Funding more likely for agency
The final budget numbers aren’t in yet, but it looks as though the Leavenworth Conservation District has won the first battle in getting funding for next year.
Whether the district was going to get any money was in question as the commissioners met with the individual department heads during its initial budget hearings.
“I think you can mark this up in a win column as to accomplishing what you wanted to do,” Commissioner John Flower told a group of local, state and federal conservation representatives.
On Thursday, the group of representatives, as well as the Leavenworth County Commissioners, met to discuss the future of the department. After an hour-long discussion, it seemed as if the board was convinced that it needed to keep the conservation district in some fashion.

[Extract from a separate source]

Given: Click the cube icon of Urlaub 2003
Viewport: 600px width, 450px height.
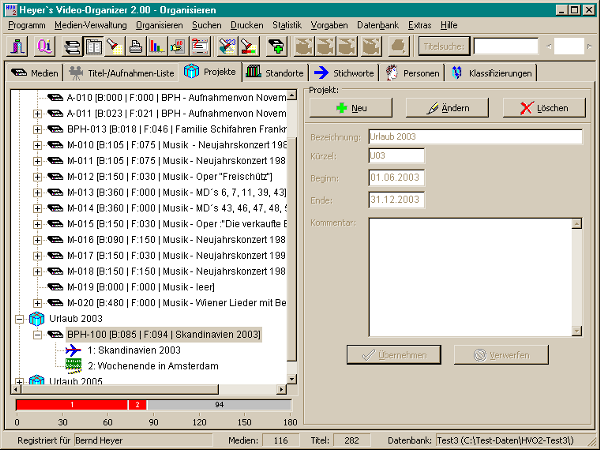Looking at the screenshot, I should [x=36, y=318].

Speaking on behalf of the conservation district at the meeting were Greg Foley, executive director of the State Conservation Commission; James Krueger, assistant state conservationist for the Department of Agriculture’s Natural Resources Conservation Service in Salina; Alan Larson, district conservationist for the NRCS; members of the Conservation district’s board; Susan Garrett, the local district’s director; and some of the county’s local farmers.
Foley said that the SCC works in close partnership with the federal and local agencies to provide local farmers with the recourses that they need. If the county were to cut out the district, he said it would be cutting an important link the government has to the producers.
“They are the vital piece of the technical delivery of programs,” Foley said about the local district. “Our mission is to put conservation on the ground and it becomes difficult if there are roadblocks in the ground that producers have to work around.”
Money was one of the main concerns from the commission. In its budget estimations, the county would have a $3 million revenue shortfall, which means all departments would need to look at the possibility of funding cuts to avoid raising property taxes. Additionally, Flower said the conservation district has tapped into its reserve funding to stay operational.
The conservation district received $37,000 from the county last year and once again asked for that amount for 2010. The conservation district runs each year with about an $80,000 annual budget that is made up of the county’s portion, a $25,000 matching state grant, and the difference made up from various other grants. If the county were to eliminate its portion of the budget, the district would not be eligible for the matching state grants.
Commissioner Clyde Graeber said one of his main concerns was making sure that there would be enough service to Leavenworth County residents now that the local NRCS office was closed and the nearest office was in Jefferson County.
Kruger said that he is committed to providing the same service to the county as it had before, but for several years his staffing and budget has been gradually cut.
“But that’s not a fault of the district,” he told the commissioners. “The district, in fact, has stepped up to the plate and has tried to help.”
Garrett said she has another meeting with the commissioners today and that she is feeling optimistic.
“I think this last meeting went much better than our previous meeting,” Garrett said. “We had a lot of positive feedback from our state and federal officials. It was very encouraging.”